Photo credit: http://media.philly.com/images/600*400/KenneyInaug2016.12.JPG
Photo credit: http://media.philly.com/images/600*400/KenneyInaug2016.12.JPG

had to say about our efforts at convincing SEPTA to reconsider their plans for a gas power plant in the already over-burdened community of Nicetown. Below is a letter by long-time Germantown resident Joanna Vaughan to Philadelphia Mayor Jim Kenney on December 1st, 2016.


December 1, 2016

Mayor James Kenney
City Hall, Office 215
Philadelphia, PA 19107

Dear Mayor Kenney,

Congratulations on your election to the office of Mayor.

As a resident of Philadelphia for over sixty years, I’m pleased to read that your Office of Sustainability is dedicated to renewable energy and green alternatives. In advancing solar and other non-fossil initiatives, we are, as a city, moving into the 21st century with a promise of health and security for ourselves and the generations to come.

As a resident of either Germantown or East Falls since 1964, I want to express my deep concern about SEPTA’s intended natural gas-fueled power plant to be constructed in Nicetown. Over 50 organizations have addressed the damage to the area, with asthma rates already at 30% and higher for school children in Philadelphia. Sad to say, it is in just such impoverished, vulnerable, and yes, non-white, neighborhoods as Nicetown that projects like these are most likely to be installed.

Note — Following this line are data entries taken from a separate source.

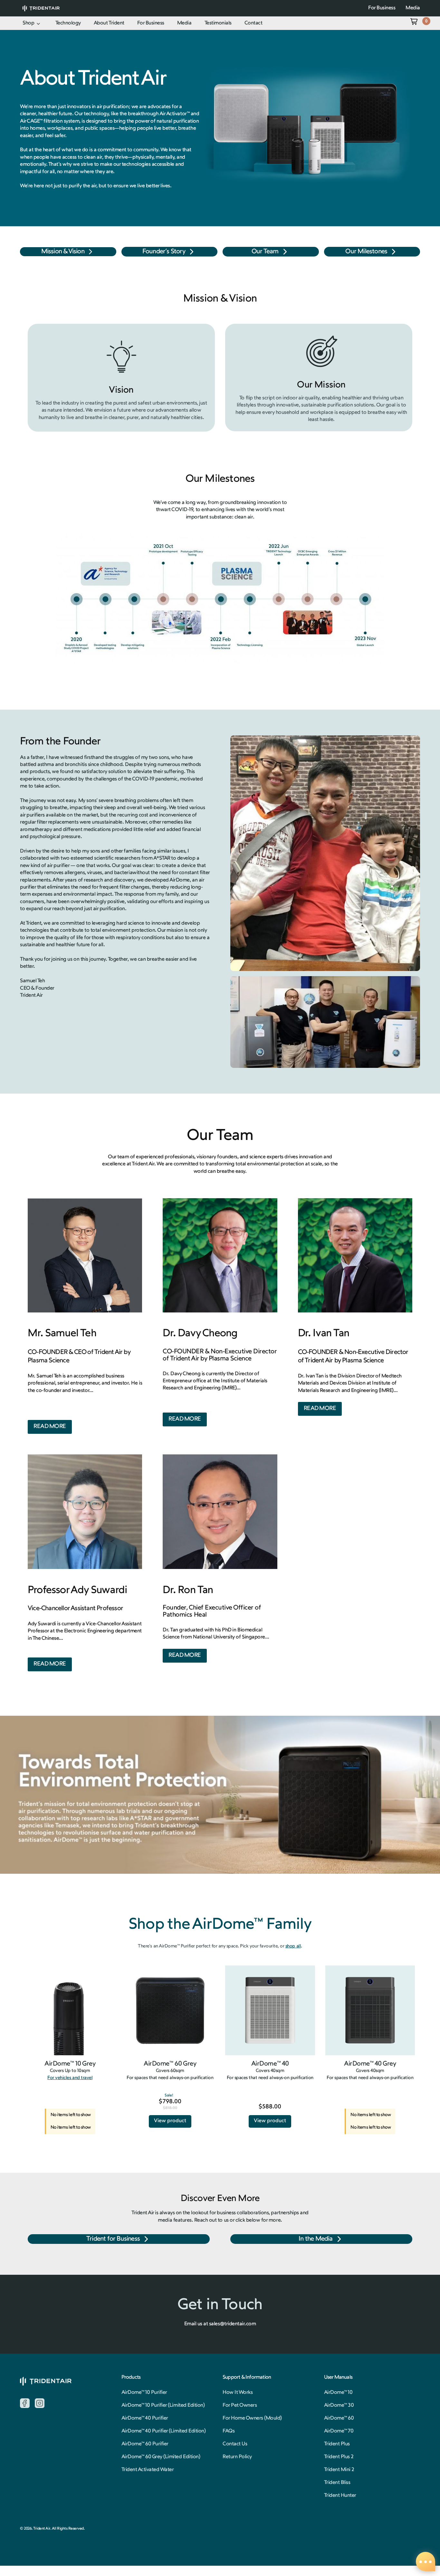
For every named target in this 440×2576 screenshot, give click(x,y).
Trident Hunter (340, 2495)
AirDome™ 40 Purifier (144, 2418)
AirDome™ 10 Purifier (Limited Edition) (163, 2405)
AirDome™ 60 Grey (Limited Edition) (160, 2456)
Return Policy (237, 2456)
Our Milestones (366, 251)
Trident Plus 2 (339, 2456)
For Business (150, 23)
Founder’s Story (163, 251)
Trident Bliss (337, 2482)
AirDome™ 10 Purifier (144, 2392)
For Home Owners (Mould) (252, 2418)
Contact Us (235, 2444)
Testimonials (218, 23)
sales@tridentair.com (232, 2324)
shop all (293, 1946)
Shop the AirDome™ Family (220, 1925)
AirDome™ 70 (339, 2431)
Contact (253, 23)
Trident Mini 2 (339, 2469)
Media (184, 23)
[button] (414, 21)
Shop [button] (28, 23)
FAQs (228, 2431)
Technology (68, 23)
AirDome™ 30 (339, 2405)
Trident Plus (337, 2444)
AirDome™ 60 (339, 2418)
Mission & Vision (62, 251)
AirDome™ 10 (338, 2392)
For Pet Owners (240, 2405)
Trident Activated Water (147, 2469)
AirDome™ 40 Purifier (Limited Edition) (163, 2431)
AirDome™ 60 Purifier (144, 2444)
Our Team (265, 251)
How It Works (238, 2392)
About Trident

Members of 350 Philadelphia and other organizations have addressed the Board of SEPTA on several occasions with our concerns. At the November 17th board meeting, I was among 50+ citizens who asked to address the board, urge that alternative energy be explored, and request comprehensive health and environmental impact studies on the proposed site. Letters and vocal testimonies were presented in opposition, but the presentations were cut short by board member Robert Fox. At his direction, the board members, out of our hearing, voted to proceed with the project and left the room.

Disappointed, but undaunted, a group of us moved on to City Hall, to speak to (my and Nicetown’s) Councilwoman Cindy Bass, and were encouraged by her support. Her first question to the dozen of us there was, who among us was from the immediate neighborhood in Nicetown? Only two were, as it happened; I’m in Germantown. (I don’t really believe proximity is a requirement for concern.) But it struck me that most of us live a lot closer to Nicetown than the members of the board of SEPTA. I’ve since learned that Robert Fox is from Montgomery County. Moreover, he is linked professionally, through his law firm, with the Marcellus Shale Coalition and the natural gas and hydraulic fracturing industry.

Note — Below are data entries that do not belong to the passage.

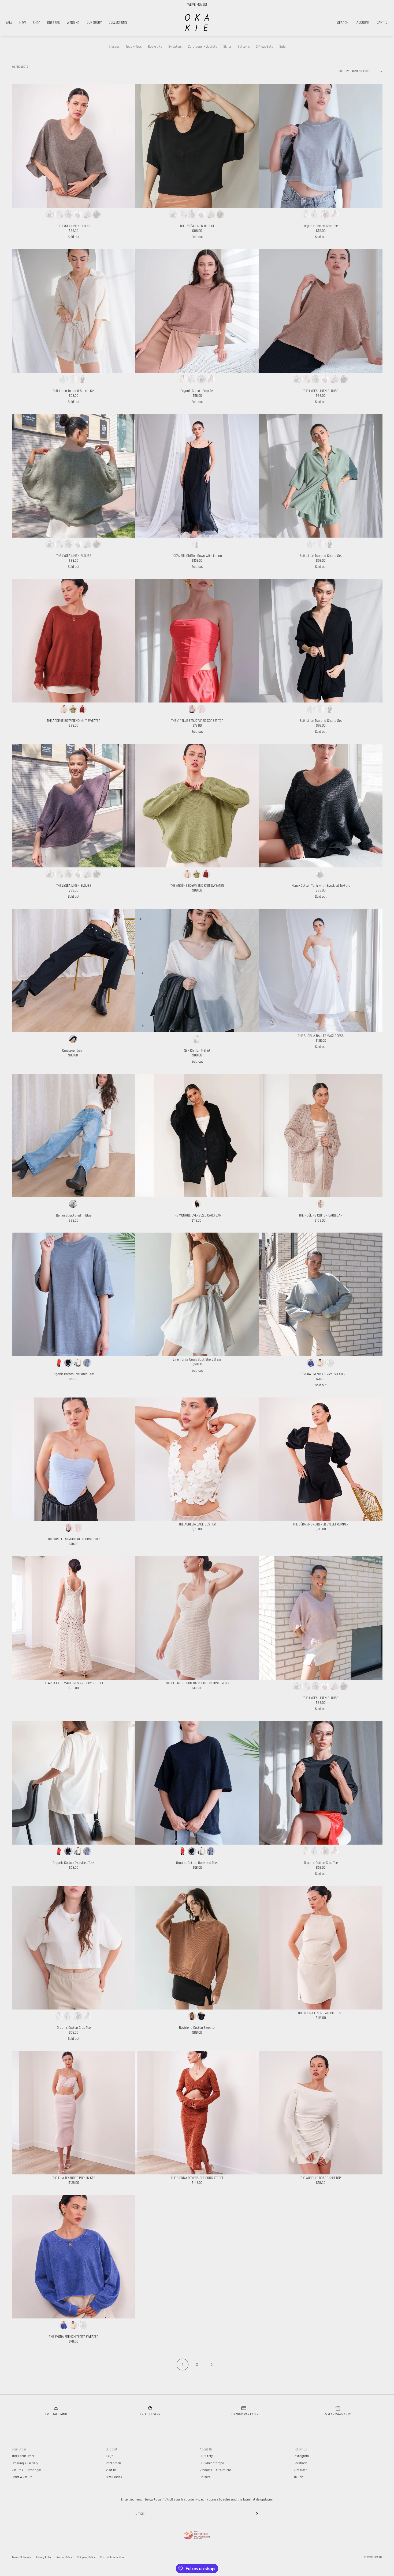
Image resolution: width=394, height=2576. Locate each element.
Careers (205, 2477)
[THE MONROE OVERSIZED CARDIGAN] (197, 1135)
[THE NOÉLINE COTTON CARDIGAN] (320, 1135)
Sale (8, 22)
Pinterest (300, 2470)
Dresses (53, 23)
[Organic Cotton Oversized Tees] (73, 1294)
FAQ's (109, 2456)
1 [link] (182, 2364)
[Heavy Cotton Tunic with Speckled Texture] (320, 805)
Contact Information (112, 2557)
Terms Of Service (21, 2557)
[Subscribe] (252, 2513)
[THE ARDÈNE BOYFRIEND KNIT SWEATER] (73, 640)
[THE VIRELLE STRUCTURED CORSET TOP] (197, 640)
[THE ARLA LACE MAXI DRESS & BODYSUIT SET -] (73, 1618)
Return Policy (64, 2557)
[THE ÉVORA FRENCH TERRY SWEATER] (320, 1294)
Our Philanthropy (212, 2463)
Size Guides (114, 2477)
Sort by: (344, 71)
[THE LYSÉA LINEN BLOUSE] (73, 146)
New (22, 23)
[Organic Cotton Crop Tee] (320, 146)
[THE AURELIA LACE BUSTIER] (197, 1459)
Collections (118, 22)
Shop (36, 23)
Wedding (73, 23)
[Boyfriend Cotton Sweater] (197, 1948)
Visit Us (111, 2470)
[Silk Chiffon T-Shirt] (197, 970)
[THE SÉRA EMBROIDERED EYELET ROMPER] (320, 1459)
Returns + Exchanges (27, 2470)
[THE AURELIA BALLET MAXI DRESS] (320, 970)
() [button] (383, 22)
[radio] (50, 214)
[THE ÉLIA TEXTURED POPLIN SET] (73, 2112)
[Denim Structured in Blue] (73, 1135)
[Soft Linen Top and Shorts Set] (73, 311)
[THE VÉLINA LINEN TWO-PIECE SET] (320, 1948)
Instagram (301, 2456)
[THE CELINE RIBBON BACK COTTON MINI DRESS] (197, 1618)
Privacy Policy (43, 2557)
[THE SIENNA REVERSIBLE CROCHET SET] (197, 2112)
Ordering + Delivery (25, 2463)
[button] (342, 22)
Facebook (300, 2463)
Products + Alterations (216, 2470)
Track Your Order (23, 2456)
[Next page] (211, 2364)
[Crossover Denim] (73, 970)
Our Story (94, 22)
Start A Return (22, 2477)
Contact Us (113, 2463)
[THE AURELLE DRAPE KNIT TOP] (320, 2112)
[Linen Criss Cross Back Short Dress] (197, 1294)
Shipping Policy (86, 2557)
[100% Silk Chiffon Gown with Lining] (197, 476)
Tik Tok (298, 2477)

I understand that each of us has interests to protect. I would submit that an investment in fossil-dependence for the next 25-50 years is so contrary to our common survival as to be unconscionable. We know what the carbon from fossil fuels is doing to the planet. Fracking itself is poisoning farms and water sources here in Pennsylvania; displacing whole communities in West Virginia; causing hundreds of earthquakes in Oklahoma. Those are just snapshots.

One of the most forward-looking and positive responses to the environmental crisis is investment in mass transit, and SEPTA is a great model. To make a multimillion-dollar investment in old energy would be a huge and tragic step backward.

I hope that you will bring the influence of your office to bear on this issue, for the sake of our city and its future.

Thank you for your consideration, and I’d appreciate hearing your views on this matter.